• **What you are asked to do**
Change "Marketplace" to "Storefront" in the material, starting with the line containing "Task: Select the 密码 password field" and going on through the line containing "Action: [x=108, y=66]", and give those lines again with nothing else altered.

+-------+

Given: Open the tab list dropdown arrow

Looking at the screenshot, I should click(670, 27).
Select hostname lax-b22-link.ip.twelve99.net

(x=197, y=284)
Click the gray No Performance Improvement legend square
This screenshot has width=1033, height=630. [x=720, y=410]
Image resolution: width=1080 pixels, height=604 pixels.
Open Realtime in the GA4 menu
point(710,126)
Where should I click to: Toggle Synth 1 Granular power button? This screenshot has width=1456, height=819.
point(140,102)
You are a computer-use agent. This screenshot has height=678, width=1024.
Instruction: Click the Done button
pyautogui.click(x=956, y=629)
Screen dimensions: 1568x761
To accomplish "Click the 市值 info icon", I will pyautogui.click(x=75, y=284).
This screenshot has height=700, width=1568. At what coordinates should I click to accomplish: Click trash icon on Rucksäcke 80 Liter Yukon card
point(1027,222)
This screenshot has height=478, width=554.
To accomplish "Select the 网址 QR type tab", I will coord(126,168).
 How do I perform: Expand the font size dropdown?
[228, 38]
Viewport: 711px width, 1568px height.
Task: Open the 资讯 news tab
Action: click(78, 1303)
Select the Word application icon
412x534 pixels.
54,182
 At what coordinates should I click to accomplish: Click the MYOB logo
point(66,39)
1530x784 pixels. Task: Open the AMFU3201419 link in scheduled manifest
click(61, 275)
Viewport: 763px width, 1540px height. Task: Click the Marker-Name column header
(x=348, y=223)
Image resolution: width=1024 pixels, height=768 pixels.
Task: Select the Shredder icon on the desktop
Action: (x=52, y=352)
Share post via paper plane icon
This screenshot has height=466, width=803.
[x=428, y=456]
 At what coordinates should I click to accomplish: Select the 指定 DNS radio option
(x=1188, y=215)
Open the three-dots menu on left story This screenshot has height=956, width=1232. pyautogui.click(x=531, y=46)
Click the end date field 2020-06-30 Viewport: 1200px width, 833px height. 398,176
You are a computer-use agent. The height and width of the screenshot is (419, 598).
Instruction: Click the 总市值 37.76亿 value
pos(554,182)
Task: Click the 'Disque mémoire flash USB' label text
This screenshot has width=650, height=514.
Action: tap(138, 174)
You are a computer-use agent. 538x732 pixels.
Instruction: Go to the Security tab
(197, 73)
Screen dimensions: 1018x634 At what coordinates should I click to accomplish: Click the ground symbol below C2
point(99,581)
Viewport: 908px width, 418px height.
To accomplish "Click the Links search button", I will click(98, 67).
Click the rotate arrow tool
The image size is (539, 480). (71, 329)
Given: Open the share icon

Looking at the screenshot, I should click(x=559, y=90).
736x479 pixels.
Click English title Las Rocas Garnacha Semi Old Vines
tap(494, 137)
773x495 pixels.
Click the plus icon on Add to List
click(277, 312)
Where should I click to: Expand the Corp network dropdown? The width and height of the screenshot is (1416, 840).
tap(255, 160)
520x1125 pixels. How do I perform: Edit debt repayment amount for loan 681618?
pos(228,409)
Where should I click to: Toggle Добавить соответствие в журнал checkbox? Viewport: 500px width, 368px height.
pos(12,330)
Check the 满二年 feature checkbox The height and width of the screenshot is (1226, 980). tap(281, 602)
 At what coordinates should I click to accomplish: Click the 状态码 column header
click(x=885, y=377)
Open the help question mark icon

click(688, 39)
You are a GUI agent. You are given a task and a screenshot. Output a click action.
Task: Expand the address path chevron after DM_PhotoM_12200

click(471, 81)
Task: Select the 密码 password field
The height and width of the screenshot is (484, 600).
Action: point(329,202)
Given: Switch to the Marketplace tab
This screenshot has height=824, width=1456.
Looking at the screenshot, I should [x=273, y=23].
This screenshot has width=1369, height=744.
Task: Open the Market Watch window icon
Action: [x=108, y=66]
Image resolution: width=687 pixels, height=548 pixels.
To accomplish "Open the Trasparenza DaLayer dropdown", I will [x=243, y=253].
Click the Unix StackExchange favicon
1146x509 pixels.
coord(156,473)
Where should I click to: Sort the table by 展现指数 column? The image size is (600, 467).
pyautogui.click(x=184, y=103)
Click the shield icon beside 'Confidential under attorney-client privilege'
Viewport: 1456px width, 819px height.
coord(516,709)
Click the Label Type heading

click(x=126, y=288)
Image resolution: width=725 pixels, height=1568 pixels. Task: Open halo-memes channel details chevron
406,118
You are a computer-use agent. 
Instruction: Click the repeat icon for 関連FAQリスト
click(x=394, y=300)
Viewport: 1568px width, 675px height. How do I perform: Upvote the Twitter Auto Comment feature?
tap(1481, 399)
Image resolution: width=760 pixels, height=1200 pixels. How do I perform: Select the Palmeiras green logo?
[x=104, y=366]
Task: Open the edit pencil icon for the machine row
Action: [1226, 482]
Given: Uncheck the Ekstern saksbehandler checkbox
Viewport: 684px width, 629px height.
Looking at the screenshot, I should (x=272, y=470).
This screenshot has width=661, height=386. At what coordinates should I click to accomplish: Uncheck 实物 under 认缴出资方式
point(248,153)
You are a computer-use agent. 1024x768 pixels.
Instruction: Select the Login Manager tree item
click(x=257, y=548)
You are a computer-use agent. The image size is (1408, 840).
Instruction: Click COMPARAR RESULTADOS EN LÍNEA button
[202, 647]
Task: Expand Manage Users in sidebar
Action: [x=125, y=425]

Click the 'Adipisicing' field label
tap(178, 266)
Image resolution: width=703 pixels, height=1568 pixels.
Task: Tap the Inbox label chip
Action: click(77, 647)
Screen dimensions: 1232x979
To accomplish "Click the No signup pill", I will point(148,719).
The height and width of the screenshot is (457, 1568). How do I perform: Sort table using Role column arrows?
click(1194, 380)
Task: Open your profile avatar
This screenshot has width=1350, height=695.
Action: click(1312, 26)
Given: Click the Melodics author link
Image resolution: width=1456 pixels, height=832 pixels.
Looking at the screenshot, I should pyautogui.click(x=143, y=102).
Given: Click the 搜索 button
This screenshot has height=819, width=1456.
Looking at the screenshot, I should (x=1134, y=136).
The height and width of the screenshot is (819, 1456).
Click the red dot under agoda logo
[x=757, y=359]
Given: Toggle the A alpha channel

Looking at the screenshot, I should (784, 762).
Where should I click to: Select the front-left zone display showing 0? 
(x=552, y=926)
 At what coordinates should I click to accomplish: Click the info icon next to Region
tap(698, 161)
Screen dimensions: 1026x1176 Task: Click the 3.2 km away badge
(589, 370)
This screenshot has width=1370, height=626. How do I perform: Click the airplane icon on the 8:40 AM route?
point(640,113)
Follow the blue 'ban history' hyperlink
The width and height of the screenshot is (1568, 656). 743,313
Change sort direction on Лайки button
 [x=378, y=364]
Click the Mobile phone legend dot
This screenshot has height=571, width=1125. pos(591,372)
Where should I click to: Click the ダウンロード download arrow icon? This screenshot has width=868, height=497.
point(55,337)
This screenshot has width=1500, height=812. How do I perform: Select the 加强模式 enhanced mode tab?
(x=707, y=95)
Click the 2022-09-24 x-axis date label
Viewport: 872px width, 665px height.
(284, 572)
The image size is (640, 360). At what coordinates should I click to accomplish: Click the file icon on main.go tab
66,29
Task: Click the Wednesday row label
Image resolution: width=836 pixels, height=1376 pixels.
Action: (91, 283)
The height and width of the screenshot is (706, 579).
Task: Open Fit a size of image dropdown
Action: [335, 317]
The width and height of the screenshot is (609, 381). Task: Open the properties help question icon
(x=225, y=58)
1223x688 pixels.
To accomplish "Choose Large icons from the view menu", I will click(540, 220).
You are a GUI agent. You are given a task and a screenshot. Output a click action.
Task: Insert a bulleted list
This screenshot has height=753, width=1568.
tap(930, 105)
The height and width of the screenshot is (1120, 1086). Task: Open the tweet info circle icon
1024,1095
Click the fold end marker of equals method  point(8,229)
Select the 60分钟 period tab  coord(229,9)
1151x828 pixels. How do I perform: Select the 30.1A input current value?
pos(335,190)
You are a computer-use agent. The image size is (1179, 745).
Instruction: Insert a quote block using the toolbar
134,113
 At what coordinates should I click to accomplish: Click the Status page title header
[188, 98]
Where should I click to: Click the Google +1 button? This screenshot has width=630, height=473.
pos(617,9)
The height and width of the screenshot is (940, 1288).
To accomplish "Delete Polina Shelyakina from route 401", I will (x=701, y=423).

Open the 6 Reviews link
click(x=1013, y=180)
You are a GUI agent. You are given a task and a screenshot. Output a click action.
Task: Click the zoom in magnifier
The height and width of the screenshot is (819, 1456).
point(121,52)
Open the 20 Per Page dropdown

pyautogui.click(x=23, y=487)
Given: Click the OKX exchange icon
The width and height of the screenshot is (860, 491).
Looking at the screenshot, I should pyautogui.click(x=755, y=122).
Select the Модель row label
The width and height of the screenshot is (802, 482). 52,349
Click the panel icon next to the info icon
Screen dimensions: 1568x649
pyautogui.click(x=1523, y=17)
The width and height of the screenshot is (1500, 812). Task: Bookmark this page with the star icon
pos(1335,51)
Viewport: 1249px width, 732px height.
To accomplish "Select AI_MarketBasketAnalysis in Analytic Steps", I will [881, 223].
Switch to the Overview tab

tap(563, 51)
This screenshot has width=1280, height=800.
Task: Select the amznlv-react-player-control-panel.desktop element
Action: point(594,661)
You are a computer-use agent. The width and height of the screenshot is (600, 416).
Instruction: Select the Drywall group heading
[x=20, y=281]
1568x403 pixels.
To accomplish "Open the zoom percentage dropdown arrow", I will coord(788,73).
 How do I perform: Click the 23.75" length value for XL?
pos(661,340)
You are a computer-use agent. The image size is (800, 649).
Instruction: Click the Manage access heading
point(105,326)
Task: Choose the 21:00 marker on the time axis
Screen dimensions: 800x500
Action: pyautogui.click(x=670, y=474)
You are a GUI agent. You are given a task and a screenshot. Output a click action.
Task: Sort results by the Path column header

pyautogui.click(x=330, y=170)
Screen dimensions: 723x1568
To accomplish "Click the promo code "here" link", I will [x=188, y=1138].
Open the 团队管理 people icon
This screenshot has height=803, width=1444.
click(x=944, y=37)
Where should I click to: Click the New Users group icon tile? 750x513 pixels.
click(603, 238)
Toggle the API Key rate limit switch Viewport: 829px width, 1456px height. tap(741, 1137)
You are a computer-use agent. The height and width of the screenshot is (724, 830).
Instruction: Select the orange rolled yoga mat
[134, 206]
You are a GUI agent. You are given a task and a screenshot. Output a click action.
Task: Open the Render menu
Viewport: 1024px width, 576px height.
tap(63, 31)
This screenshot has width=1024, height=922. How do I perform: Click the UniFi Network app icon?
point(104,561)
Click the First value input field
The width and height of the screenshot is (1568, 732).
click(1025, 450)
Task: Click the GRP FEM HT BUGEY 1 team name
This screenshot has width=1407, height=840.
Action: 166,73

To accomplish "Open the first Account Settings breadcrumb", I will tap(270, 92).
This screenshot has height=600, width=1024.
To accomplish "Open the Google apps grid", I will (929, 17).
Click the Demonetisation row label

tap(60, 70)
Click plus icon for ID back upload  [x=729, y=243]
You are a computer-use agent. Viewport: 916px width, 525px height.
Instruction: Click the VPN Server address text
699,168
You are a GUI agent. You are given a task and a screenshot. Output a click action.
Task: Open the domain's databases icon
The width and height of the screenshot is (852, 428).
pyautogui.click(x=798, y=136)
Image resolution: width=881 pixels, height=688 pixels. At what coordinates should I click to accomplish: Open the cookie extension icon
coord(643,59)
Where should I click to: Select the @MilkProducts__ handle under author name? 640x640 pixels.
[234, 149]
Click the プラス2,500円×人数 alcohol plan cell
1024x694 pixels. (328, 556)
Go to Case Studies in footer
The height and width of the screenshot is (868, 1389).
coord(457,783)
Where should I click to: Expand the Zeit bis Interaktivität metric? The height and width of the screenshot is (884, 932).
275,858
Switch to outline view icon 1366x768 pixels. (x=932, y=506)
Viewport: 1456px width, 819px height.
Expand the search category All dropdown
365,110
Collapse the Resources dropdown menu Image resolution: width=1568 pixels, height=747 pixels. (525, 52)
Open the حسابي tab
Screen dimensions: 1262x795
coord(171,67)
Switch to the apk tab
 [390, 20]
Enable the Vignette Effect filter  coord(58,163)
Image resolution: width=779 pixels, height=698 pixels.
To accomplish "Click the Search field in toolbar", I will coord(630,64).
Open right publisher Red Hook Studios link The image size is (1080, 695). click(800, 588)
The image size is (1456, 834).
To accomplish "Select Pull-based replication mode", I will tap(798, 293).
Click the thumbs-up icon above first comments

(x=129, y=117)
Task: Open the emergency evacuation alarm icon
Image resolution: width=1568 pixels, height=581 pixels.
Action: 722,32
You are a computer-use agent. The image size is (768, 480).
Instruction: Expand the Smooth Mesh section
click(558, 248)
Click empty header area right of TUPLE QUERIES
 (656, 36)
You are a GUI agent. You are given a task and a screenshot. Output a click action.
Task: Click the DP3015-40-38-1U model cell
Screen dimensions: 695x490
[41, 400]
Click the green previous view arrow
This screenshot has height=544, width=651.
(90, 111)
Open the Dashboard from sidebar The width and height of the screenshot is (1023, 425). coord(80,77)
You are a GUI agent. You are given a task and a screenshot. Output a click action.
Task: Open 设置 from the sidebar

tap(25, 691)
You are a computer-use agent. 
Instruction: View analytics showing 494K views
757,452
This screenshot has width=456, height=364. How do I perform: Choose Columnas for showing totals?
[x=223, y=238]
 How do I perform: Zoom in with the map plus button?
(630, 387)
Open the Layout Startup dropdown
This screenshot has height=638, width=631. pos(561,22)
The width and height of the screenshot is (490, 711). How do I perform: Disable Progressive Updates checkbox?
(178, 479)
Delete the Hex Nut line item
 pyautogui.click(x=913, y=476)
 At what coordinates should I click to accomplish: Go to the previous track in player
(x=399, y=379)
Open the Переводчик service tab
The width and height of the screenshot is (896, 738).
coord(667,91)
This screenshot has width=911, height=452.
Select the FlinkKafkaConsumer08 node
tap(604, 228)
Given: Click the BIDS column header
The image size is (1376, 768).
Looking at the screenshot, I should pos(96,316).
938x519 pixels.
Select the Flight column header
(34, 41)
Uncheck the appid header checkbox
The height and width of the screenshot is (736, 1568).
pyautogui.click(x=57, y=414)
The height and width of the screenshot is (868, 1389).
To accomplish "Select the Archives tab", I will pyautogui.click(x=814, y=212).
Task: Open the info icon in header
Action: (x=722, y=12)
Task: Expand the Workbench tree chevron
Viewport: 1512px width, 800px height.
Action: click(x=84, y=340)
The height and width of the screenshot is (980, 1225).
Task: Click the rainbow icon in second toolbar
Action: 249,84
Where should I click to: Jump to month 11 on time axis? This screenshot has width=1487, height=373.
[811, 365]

+-------+

• **Task response**
Task: Select the 密码 password field
The height and width of the screenshot is (484, 600).
Action: point(329,202)
Given: Switch to the Storefront tab
This screenshot has height=824, width=1456.
Looking at the screenshot, I should [x=273, y=23].
This screenshot has width=1369, height=744.
Task: Open the Market Watch window icon
Action: [x=108, y=66]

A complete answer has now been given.